------ Material for this task ------
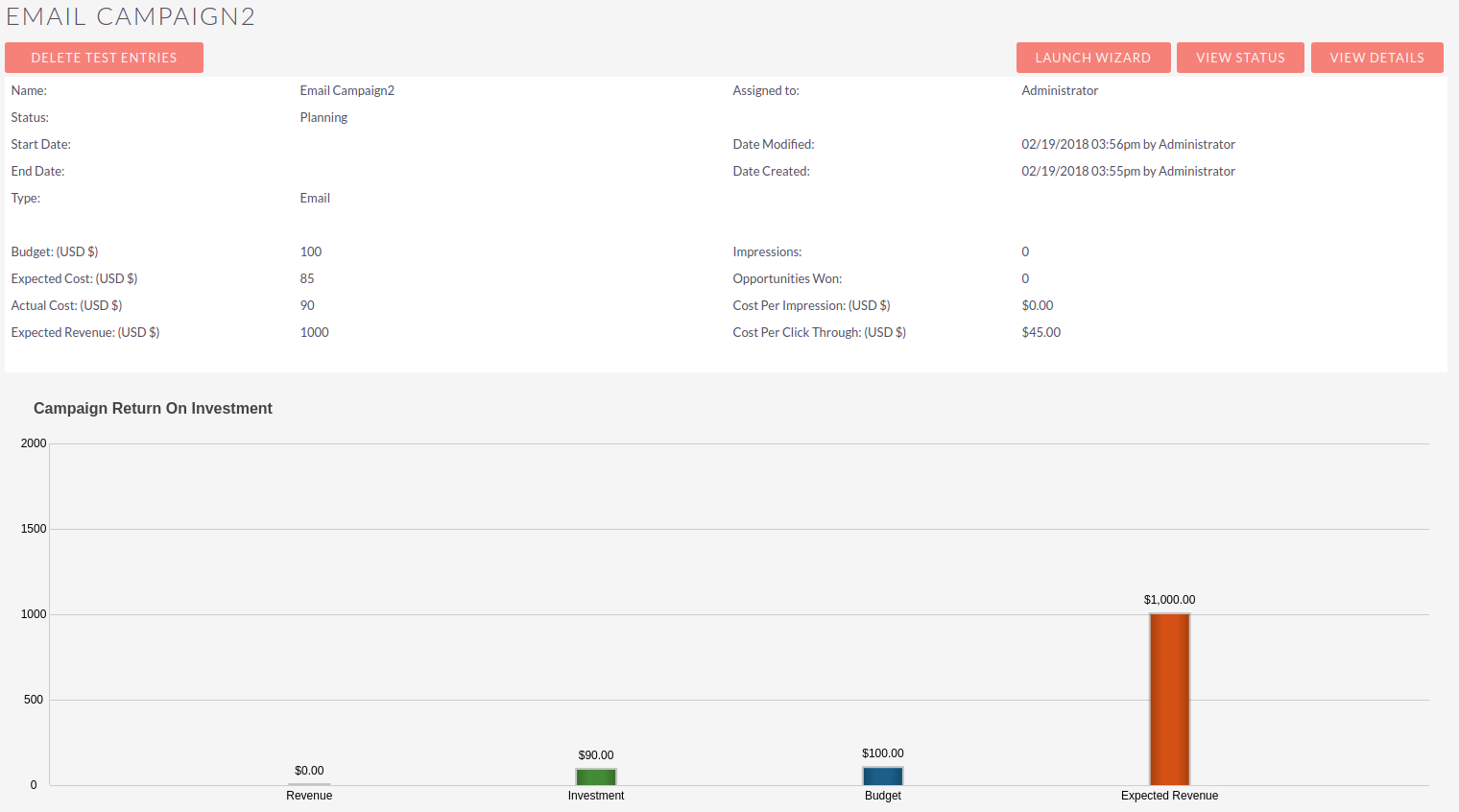Open the Launch Wizard
1459x812 pixels.
point(1092,58)
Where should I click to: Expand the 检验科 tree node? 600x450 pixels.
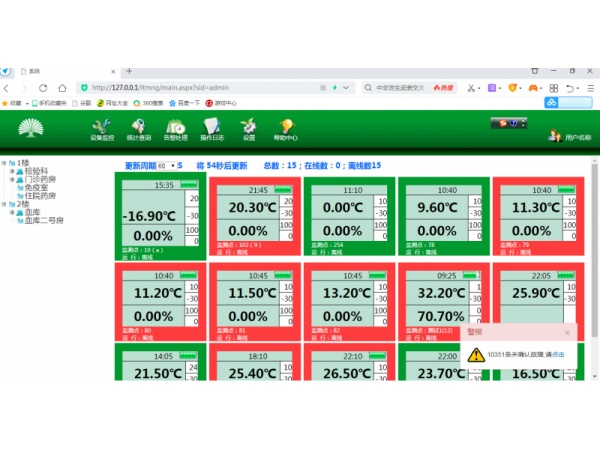pyautogui.click(x=12, y=171)
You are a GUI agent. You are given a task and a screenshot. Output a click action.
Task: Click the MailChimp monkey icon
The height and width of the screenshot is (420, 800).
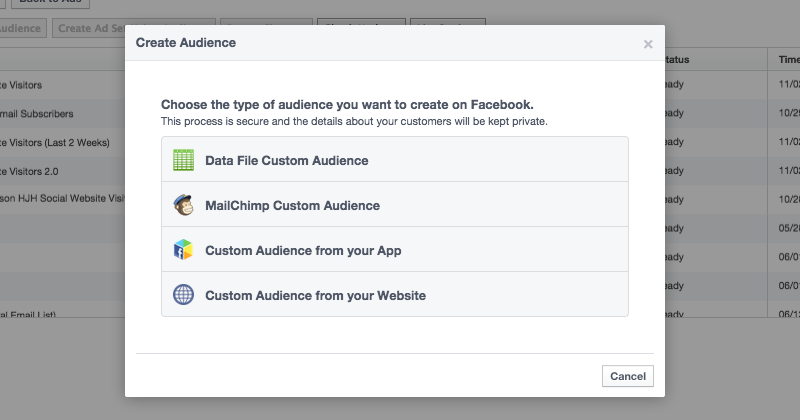(183, 205)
------
- Task to complete -
Once the line containing "Where should I" is found in the records above, it and every line after it up to the last must be repeated exactly, without pictures.

- Written response -
Where should I click to: Expand the 检验科 tree node? 600x450 pixels.
pyautogui.click(x=12, y=171)
You are a GUI agent. You are given a task and a screenshot. Output a click action.
Task: Click the MailChimp monkey icon
The height and width of the screenshot is (420, 800).
(183, 205)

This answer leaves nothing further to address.